This tour is not material from the special because the special was stuff that I’ve done on the road for three years. The cities I’ve been to, where people have seen me over the past three years, they’ve already seen that stuff. For them, watching the special was a repeat of what they’ve seen live. There’s no getting away with doing old stuff anymore. This tour is all new stuff, with one or two bits from the special because I do think that one of the bits from the special was pretty new. The joke is about a gray pubic hair. So I’ll keep growing and growing with that premise, as I get older and things continue to break down in my body or change (laughs). That one will probably live on. 

There is one joke about a woman who marries a cat that has become sort of relevant again, now that we have marriage equality but (there are) senators who are still saying the bestiality thing, so I’ll keep that in. I think people do remember that from the special, but for some reason I think it’s such a silly, dumb bit that I think people like it and I’ve actually had people say, “I came to your show and I brought my friend who didn’t know you and I was telling her about your stuff and I’m glad you did some of the jokes that I told her.” 

For the most part, I don’t think people want to see what they’ve already seen because it’s hard to laugh when you know it’s coming. Halfway through my tour, I just changed the name of it to “An Evening with Jen Kirkman” and not the name of the special because people were telling me, “If it’s your special, then I’m not going to come because I’ve already seen it.” Which is stupid anyway, because even if it’s the exact same thing, it’s always different live. 

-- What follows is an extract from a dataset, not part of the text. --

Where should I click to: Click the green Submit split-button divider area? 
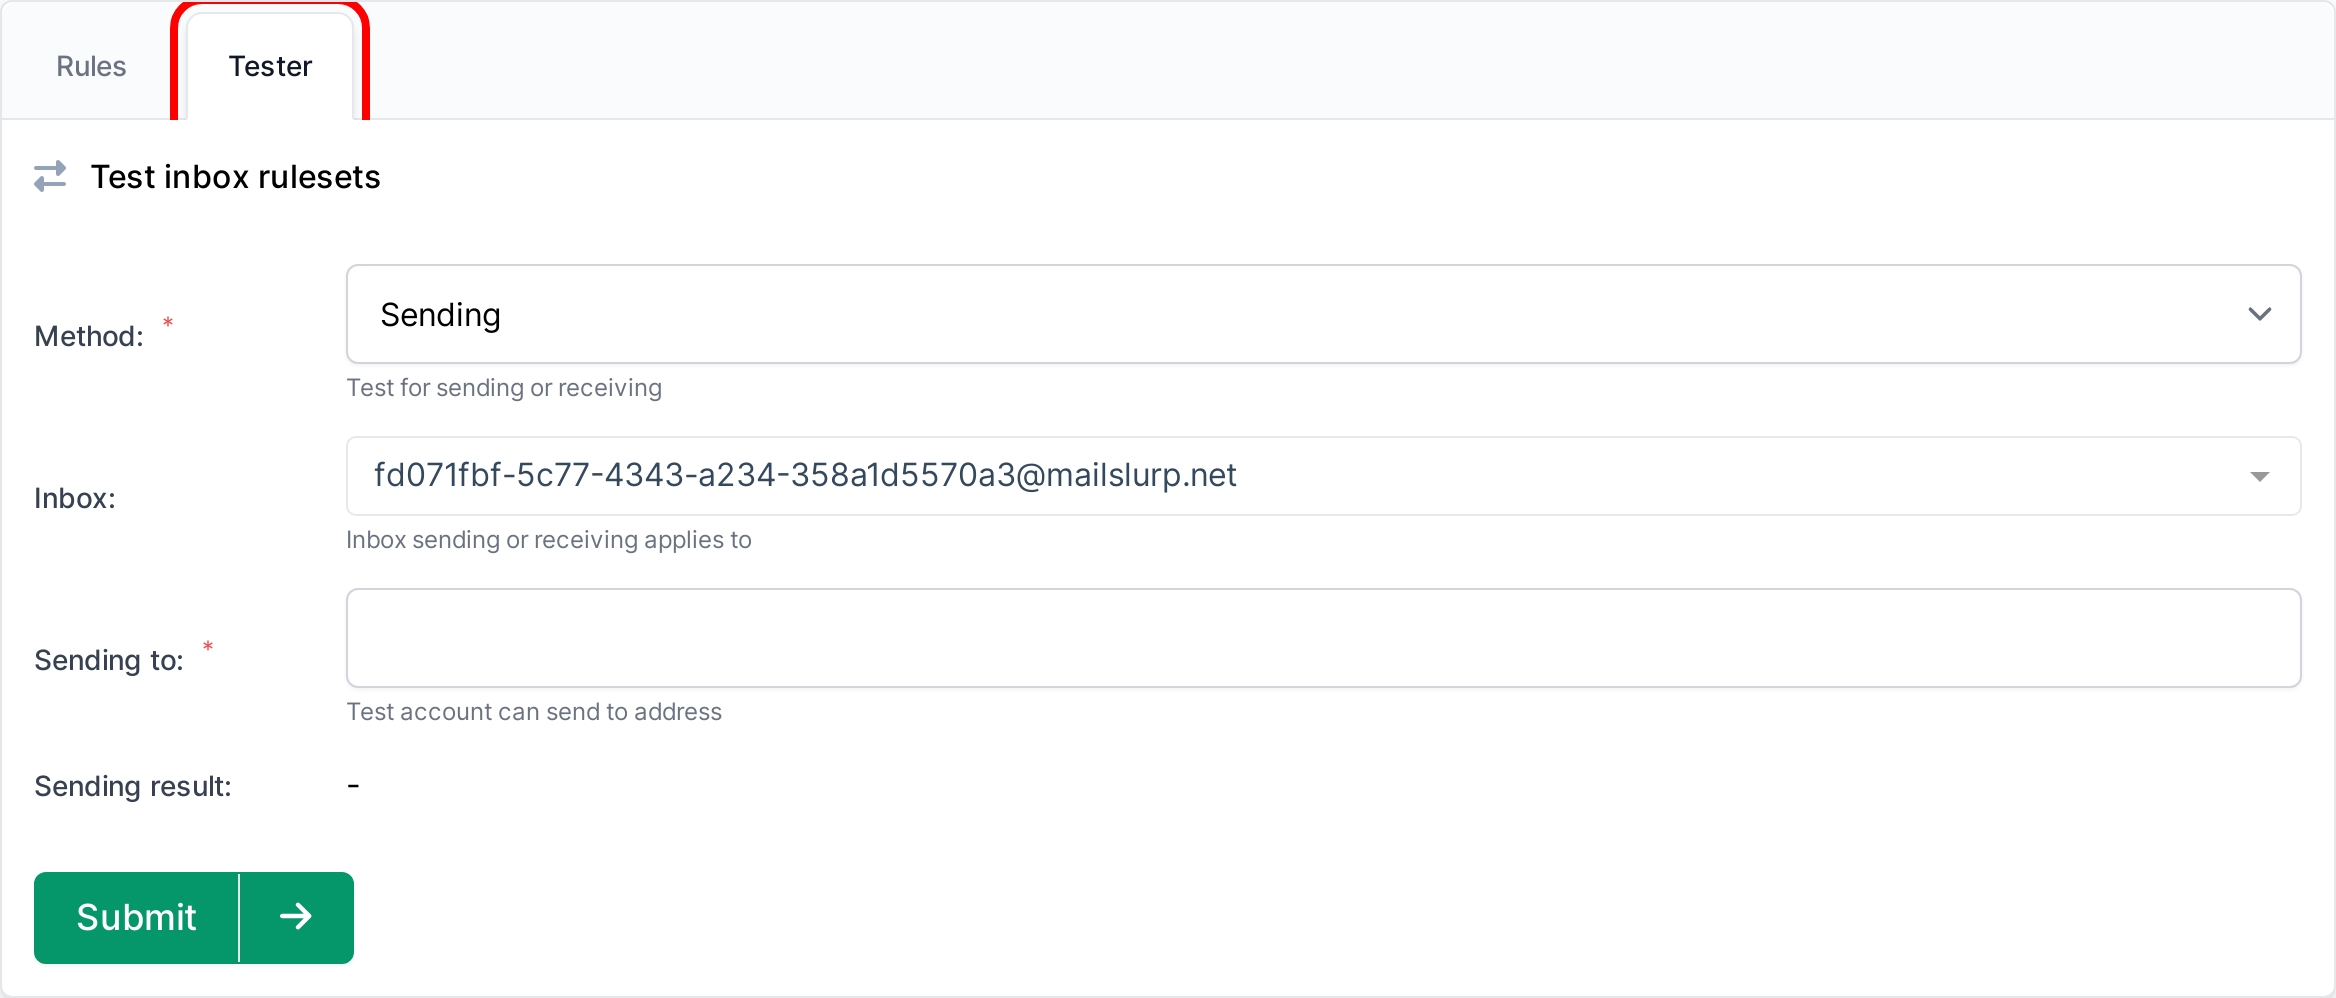click(239, 917)
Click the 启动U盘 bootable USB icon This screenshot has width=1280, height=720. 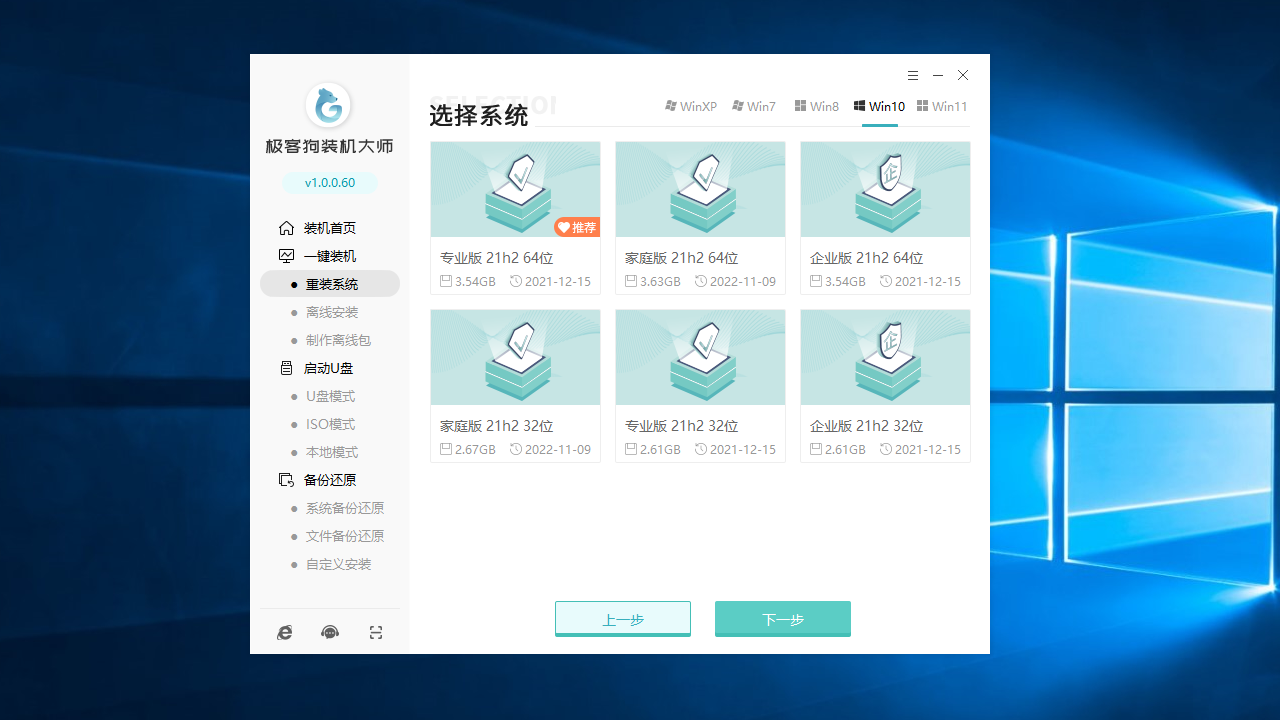[285, 367]
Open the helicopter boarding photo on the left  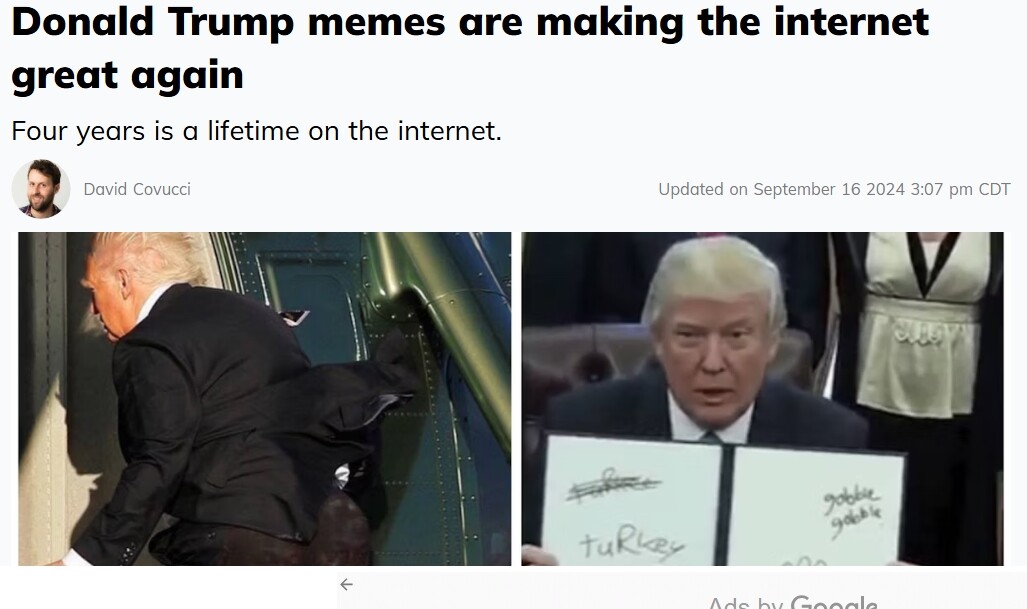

I’ve read recently that you’re working on your second book. Will this be a direct follow-up to I Can Barely Take Care of Myself or will this be something entirely different?

It’s pretty similar. I mean, it’s not similar, but it’s a pretty direct follow-up. I kind of knew when I was writing the first one that I wanted to write a second one. I knew some of the stuff that I wanted to write about and as the years went by, I lived a little and had more experiences so it’s the same thing, like a memoir-style, comedic essays, but it jumps around topics a lot more than I Can Barely Take Care of Myself, which was really about not wanting kids and all that stuff. This is all different kind of things about traveling, family, divorcing, work and stupid things like my neighbor who won’t stop knocking on my door. 

That’s coming out in April of next year. It’s pretty much written. There’s just a couple of edits here and there that have to be done. I think people will like it because it does cover so many different topics, so there’s something for everyone. A lot of the stuff in the podcast will be in the book, but better with a lot less rambling. There’ll be complete sentences. 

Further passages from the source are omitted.